Топор до того запутался, что умудрился теперь подмигнуть обеими глазами. Вышло похоже на испуг.
- Не бойся. Это не воровство, - обнял его за плечо Жора. - Мы возьмем в долг. Потом вернем.
- А-а!.. Ты про сборщика дани?! - догадался Топор.
- Про него, родного!.. А что? Симпатичный малый. Одна прическа чего стоит! Его бы в Париж отвезти, на конкурс парикмахеров! Гран-при и пожизненная слава обеспечены! Может, отвезем?
Топор вообще перестал подмигивать. В голове было еще хуже, чем в те редкие минуты, когда мячик на подиуме все-таки пробивал пластиковую маску.
- Куда повезем? - насупился он.
Жора Прокудин тяжко вздохнул, только теперь вспомнив, что город Париж не входит в список городов, известных Топору. Вспомнил он и недовольное лицо Жанетки, узнавшей, что после ее модницких растрат он все деньги забирает в свое распоряжение.
- Завтра утречком налог на торговое место буду собирать я, - открыл замысел Жора.
- А не заловят?
- Ты же сам слышал, это дитя колхозного рынка с завтрашнего дня - в отпуске. Кому-то же надо дань собирать...
- А эти... квитанции?
- Надо украсть из его комнаты вместе с халатом. Если не получится, то... то пойдут гаишные...
- А схавают?
- Братан, ты даже не представляешь, какой хороший народ живет в данной стране! Не только отдадут, но еще и угостят дарами садов и огородов! Ты учти, у нас денег - кот наплакал. А этого хрена Гвидонова еще пять дней ждать! Я не могу так бесцеремонно тратить драгоценное время! И вообще... Не делай из меня электорат, а то я пойду к урне...

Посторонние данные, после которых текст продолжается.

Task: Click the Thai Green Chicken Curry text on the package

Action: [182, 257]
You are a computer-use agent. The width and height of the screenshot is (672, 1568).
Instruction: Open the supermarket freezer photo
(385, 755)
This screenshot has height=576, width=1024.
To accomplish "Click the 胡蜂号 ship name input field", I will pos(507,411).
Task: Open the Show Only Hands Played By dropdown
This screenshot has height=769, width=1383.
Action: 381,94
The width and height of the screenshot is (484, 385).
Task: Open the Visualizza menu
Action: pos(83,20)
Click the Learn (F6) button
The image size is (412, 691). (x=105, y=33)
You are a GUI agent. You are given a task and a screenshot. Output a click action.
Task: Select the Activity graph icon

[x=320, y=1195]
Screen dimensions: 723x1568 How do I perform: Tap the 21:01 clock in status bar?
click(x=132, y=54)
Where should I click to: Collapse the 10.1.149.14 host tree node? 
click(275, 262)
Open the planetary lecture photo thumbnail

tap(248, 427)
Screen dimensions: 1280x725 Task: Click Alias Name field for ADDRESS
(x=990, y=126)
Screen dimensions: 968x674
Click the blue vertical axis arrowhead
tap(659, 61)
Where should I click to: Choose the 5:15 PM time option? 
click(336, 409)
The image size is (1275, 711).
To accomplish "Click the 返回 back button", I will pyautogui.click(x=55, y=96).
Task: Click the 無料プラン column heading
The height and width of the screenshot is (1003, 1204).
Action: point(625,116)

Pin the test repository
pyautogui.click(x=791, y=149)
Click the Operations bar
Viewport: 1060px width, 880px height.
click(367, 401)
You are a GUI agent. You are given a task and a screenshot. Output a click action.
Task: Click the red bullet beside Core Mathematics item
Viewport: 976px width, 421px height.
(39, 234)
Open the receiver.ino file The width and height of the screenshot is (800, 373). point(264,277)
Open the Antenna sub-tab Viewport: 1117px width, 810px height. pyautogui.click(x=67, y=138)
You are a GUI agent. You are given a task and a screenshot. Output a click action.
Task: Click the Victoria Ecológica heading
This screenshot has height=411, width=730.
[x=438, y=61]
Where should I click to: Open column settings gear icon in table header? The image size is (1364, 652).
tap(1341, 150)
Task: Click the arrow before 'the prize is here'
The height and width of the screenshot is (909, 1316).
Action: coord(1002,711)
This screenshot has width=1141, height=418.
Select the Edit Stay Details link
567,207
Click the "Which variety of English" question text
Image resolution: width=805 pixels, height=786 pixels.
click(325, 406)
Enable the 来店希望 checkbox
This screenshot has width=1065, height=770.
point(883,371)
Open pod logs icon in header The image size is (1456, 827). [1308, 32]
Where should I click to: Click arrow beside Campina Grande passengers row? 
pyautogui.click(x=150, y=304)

- А тот мент... ну, с пистолетом... Вдруг он сюда заявится...
- Ты имеешь в виду товарища майора милиции? - с отеческой
нежностью ведя Топора за плечо, спросил Жора Прокудин.
- Однозначно... Он же нас запомнил... Мы его тоже запомнили.
Правильно?
- Ну, это... однозначно...
- Значит, если что, тоже опознаем. Ноги у нас, сам знаешь, получше, чем у него развиты. Про твои кулаки я и не говорю. Мне б хоть один такой, я бы всю жизнь не работал...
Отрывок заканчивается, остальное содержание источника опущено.